▶ _About this exercise_: The answer is to be all of the data below, reproduced exactly.

(Saved entries)
[Start of section]

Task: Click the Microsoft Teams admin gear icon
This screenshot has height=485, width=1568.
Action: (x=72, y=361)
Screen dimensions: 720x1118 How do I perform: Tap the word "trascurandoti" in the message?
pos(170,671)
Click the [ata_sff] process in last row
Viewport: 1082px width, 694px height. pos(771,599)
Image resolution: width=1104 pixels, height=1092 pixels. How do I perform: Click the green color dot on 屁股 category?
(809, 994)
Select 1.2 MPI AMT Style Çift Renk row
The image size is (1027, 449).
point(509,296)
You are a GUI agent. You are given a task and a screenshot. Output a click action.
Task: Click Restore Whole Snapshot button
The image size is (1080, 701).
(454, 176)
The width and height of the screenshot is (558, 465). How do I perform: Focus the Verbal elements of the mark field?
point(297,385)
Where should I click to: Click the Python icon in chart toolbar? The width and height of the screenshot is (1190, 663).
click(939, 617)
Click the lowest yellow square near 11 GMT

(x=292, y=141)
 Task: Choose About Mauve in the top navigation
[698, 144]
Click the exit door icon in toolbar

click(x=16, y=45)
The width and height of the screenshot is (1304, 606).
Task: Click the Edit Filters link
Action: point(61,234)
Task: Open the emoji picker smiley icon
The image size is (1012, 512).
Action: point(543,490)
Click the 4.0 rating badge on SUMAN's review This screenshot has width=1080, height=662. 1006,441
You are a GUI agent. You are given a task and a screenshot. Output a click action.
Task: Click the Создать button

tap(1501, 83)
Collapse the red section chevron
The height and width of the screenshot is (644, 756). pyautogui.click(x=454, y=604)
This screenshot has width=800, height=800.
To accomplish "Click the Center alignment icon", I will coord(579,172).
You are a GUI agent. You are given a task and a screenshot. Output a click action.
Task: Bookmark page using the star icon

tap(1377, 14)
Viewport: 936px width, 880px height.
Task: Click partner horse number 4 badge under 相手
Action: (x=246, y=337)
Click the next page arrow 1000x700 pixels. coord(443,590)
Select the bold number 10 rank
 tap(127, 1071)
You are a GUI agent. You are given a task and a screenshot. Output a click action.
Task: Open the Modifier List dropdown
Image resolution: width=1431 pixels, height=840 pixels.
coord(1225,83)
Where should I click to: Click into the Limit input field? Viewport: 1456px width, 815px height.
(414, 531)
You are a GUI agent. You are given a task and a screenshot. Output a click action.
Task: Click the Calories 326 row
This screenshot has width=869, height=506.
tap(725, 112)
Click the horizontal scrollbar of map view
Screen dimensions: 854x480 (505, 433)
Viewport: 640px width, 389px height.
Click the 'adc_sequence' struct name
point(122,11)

[End of section]

▶ _Answer below_:
Task: Click the Microsoft Teams admin gear icon
This screenshot has height=485, width=1568.
Action: (x=72, y=361)
Screen dimensions: 720x1118 How do I perform: Tap the word "trascurandoti" in the message?
pos(170,671)
Click the [ata_sff] process in last row
Viewport: 1082px width, 694px height. pos(771,599)
Image resolution: width=1104 pixels, height=1092 pixels. How do I perform: Click the green color dot on 屁股 category?
(809, 994)
Select 1.2 MPI AMT Style Çift Renk row
The image size is (1027, 449).
point(509,296)
You are a GUI agent. You are given a task and a screenshot. Output a click action.
Task: Click Restore Whole Snapshot button
The image size is (1080, 701).
(454, 176)
The width and height of the screenshot is (558, 465). How do I perform: Focus the Verbal elements of the mark field?
point(297,385)
Where should I click to: Click the Python icon in chart toolbar? The width and height of the screenshot is (1190, 663).
click(939, 617)
Click the lowest yellow square near 11 GMT

(x=292, y=141)
 Task: Choose About Mauve in the top navigation
[698, 144]
Click the exit door icon in toolbar

click(x=16, y=45)
The width and height of the screenshot is (1304, 606).
Task: Click the Edit Filters link
Action: point(61,234)
Task: Open the emoji picker smiley icon
The image size is (1012, 512).
Action: point(543,490)
Click the 4.0 rating badge on SUMAN's review This screenshot has width=1080, height=662. 1006,441
You are a GUI agent. You are given a task and a screenshot. Output a click action.
Task: Click the Создать button

tap(1501, 83)
Collapse the red section chevron
The height and width of the screenshot is (644, 756). pyautogui.click(x=454, y=604)
This screenshot has width=800, height=800.
To accomplish "Click the Center alignment icon", I will coord(579,172).
You are a GUI agent. You are given a task and a screenshot. Output a click action.
Task: Bookmark page using the star icon

tap(1377, 14)
Viewport: 936px width, 880px height.
Task: Click partner horse number 4 badge under 相手
Action: (x=246, y=337)
Click the next page arrow 1000x700 pixels. coord(443,590)
Select the bold number 10 rank
 tap(127, 1071)
You are a GUI agent. You are given a task and a screenshot. Output a click action.
Task: Open the Modifier List dropdown
Image resolution: width=1431 pixels, height=840 pixels.
coord(1225,83)
Where should I click to: Click into the Limit input field? Viewport: 1456px width, 815px height.
(414, 531)
You are a GUI agent. You are given a task and a screenshot. Output a click action.
Task: Click the Calories 326 row
This screenshot has width=869, height=506.
tap(725, 112)
Click the horizontal scrollbar of map view
Screen dimensions: 854x480 (505, 433)
Viewport: 640px width, 389px height.
Click the 'adc_sequence' struct name
point(122,11)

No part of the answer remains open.